-- DATA FOR REVIEW follows --

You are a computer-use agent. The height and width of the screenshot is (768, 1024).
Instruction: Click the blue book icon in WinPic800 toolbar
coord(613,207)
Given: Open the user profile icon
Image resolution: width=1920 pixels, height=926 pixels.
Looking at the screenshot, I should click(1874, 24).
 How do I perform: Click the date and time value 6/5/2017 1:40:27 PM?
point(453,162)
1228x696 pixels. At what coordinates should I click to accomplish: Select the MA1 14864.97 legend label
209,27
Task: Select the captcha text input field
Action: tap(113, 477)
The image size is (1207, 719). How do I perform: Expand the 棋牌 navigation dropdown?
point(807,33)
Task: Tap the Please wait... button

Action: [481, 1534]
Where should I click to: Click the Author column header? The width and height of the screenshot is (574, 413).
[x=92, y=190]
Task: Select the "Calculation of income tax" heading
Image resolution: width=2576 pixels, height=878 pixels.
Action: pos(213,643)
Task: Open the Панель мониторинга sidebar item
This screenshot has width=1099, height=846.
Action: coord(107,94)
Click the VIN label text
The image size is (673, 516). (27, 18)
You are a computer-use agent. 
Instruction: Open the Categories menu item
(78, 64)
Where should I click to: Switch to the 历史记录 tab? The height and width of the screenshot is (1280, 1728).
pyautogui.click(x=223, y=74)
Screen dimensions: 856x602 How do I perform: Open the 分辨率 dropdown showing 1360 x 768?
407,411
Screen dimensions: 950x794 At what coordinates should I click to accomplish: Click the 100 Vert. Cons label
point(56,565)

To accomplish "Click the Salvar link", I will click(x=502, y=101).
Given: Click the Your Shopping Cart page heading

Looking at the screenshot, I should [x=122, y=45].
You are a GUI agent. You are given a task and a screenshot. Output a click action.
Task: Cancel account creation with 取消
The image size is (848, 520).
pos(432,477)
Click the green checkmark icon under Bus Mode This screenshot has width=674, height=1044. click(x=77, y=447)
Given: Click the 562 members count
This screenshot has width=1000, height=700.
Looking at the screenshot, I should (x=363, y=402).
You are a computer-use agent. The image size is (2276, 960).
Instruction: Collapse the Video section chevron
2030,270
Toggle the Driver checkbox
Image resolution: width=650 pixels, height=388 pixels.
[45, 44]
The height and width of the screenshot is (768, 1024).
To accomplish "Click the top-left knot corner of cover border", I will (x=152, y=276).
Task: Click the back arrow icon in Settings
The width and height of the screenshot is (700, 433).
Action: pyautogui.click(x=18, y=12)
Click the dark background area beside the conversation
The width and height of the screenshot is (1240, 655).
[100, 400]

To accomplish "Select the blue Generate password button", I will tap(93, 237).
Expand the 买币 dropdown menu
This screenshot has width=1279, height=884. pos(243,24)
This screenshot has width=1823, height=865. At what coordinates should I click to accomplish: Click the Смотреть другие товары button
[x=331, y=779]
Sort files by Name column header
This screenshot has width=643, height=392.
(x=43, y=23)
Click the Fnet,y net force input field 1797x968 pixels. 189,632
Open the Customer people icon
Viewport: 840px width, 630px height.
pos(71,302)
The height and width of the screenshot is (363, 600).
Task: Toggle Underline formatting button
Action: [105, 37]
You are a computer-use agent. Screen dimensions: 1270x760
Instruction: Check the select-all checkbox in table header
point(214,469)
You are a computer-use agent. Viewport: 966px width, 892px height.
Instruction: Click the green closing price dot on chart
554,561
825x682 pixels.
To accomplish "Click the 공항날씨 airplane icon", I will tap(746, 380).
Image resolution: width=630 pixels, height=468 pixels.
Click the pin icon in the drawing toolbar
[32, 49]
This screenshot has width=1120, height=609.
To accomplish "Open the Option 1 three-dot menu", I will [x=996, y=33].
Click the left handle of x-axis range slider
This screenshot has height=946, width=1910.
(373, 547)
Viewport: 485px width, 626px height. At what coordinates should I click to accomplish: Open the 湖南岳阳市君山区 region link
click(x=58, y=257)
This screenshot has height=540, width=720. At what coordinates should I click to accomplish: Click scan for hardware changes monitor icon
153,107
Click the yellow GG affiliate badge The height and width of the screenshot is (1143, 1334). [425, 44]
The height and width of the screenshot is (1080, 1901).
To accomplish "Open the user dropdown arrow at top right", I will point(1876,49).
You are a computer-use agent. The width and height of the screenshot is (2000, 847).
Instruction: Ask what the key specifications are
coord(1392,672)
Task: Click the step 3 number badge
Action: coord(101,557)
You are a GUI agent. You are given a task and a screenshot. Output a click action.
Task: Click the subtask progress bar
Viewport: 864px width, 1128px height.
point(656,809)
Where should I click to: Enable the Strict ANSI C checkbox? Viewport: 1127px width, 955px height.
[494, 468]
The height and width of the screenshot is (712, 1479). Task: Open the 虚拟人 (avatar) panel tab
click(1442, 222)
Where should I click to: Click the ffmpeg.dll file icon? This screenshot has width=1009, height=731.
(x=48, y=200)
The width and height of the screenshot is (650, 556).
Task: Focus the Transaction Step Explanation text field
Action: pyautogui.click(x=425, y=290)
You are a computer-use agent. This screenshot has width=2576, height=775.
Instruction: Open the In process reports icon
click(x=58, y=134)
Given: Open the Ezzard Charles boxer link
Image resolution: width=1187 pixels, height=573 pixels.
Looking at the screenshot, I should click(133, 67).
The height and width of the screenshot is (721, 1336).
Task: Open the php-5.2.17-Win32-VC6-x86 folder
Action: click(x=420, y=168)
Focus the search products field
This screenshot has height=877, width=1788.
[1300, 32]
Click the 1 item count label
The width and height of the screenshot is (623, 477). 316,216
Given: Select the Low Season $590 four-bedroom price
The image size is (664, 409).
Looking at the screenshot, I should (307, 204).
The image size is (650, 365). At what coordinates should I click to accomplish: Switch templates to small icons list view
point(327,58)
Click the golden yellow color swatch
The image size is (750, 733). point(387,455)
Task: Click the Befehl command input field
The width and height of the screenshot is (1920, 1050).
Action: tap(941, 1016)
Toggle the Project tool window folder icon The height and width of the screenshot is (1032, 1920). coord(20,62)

-- DATA FOR REVIEW concluded --

TASK:
Look through the entries and return each line that has the word "will" in it.

OUTPUT BELOW:
To accomplish "Click the Salvar link", I will click(x=502, y=101).
To accomplish "Click the top-left knot corner of cover border", I will (x=152, y=276).
To accomplish "Select the blue Generate password button", I will tap(93, 237).
To accomplish "Click the 공항날씨 airplane icon", I will tap(746, 380).
To accomplish "Open the Option 1 three-dot menu", I will [x=996, y=33].
To accomplish "Open the user dropdown arrow at top right", I will point(1876,49).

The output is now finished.